■ DATA RECORDS ■
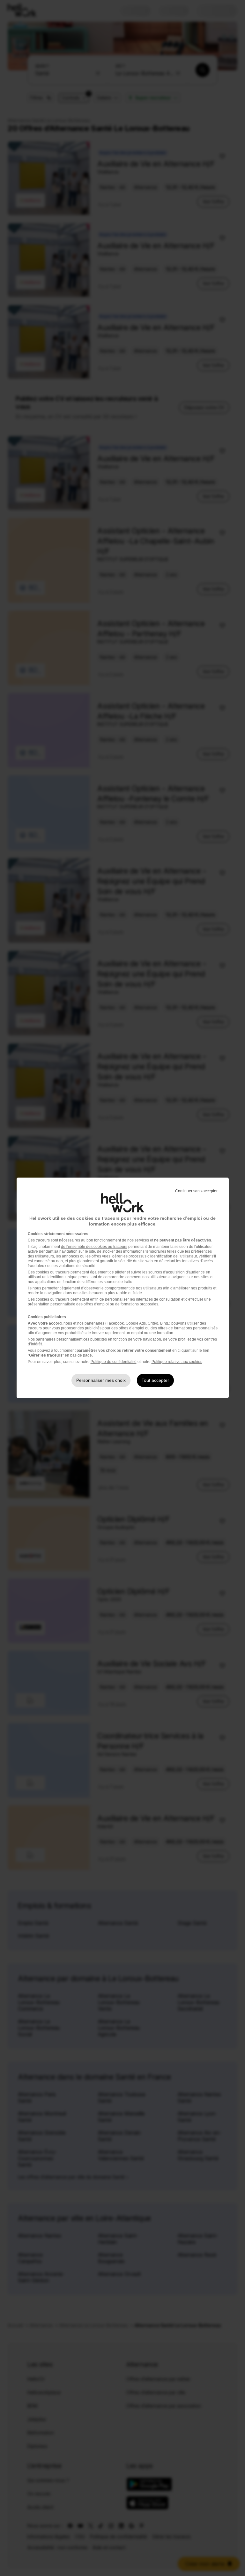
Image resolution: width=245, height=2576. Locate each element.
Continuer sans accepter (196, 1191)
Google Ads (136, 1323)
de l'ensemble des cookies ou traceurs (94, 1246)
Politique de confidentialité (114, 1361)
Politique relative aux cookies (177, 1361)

...

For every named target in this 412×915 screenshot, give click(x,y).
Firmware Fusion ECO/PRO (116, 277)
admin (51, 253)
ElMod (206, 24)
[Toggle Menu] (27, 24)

■ EXERCISE PROMPT ■
Copy the entries above exactly, but only from the line holding "Image resolution: width=245, height=2576." through the line holding "Politique relative aux cookies (177, 1361)", both included.

■ RESULT FOR THIS EXERCISE ■
Image resolution: width=245, height=2576. Locate each element.
Continuer sans accepter (196, 1191)
Google Ads (136, 1323)
de l'ensemble des cookies ou traceurs (94, 1246)
Politique de confidentialité (114, 1361)
Politique relative aux cookies (177, 1361)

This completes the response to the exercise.